__THE PROBLEM__: Put the entries starting at the line containing "Open Display Settings..." and ending at the line containing "Looking at the screenshot, I should [x=54, y=496].", both lines included, into a two-column CSV with the headers instruction and response. Give one row per entry, with the entry's text and its answer each in a single quoted field and any line breaks replaced by spaces.

[Start LISTED RECORDS]

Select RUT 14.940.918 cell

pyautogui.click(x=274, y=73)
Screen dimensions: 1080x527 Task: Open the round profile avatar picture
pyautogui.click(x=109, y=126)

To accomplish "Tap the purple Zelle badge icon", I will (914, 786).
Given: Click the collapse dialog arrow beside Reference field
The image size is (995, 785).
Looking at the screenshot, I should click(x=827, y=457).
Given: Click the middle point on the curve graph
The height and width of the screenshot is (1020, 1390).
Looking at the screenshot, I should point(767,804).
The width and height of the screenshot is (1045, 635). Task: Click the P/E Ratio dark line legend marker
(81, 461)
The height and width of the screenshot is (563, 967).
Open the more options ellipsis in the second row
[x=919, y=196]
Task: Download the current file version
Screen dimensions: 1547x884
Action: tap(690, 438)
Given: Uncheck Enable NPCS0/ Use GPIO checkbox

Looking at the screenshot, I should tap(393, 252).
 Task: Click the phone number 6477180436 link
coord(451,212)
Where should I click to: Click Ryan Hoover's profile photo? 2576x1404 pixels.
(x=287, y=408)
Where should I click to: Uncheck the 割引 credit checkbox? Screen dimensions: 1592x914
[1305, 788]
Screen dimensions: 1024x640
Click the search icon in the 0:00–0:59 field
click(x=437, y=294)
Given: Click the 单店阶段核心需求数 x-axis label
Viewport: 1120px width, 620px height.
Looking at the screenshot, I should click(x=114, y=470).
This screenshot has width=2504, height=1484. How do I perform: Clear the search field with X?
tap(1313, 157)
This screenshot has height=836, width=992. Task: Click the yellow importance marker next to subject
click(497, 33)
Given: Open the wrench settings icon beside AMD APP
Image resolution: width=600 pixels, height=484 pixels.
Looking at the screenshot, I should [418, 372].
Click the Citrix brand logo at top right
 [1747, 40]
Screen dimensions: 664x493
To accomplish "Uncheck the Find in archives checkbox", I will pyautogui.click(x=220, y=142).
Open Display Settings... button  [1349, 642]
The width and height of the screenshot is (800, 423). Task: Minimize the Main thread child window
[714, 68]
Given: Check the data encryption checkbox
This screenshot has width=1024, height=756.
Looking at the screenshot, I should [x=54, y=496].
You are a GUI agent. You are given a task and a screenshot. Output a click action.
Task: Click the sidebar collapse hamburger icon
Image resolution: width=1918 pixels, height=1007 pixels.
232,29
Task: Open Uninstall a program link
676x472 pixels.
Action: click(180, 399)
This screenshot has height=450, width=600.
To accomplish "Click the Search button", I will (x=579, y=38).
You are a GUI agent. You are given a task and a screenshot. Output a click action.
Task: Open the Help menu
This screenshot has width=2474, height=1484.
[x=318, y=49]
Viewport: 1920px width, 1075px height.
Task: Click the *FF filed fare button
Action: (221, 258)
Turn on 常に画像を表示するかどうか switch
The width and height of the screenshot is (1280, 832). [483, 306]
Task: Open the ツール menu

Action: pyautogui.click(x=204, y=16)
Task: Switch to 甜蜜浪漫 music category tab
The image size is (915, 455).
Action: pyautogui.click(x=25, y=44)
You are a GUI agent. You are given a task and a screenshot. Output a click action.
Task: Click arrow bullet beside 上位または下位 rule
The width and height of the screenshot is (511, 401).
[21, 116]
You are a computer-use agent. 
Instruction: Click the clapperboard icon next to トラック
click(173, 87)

[End LISTED RECORDS]

__EXERCISE RESULT__:
instruction,response
"Open Display Settings... button","[1349, 642]"
"The width and height of the screenshot is (800, 423). Task: Minimize the Main thread child window","[714, 68]"
"Given: Check the data encryption checkbox This screenshot has width=1024, height=756.","Looking at the screenshot, I should [x=54, y=496]."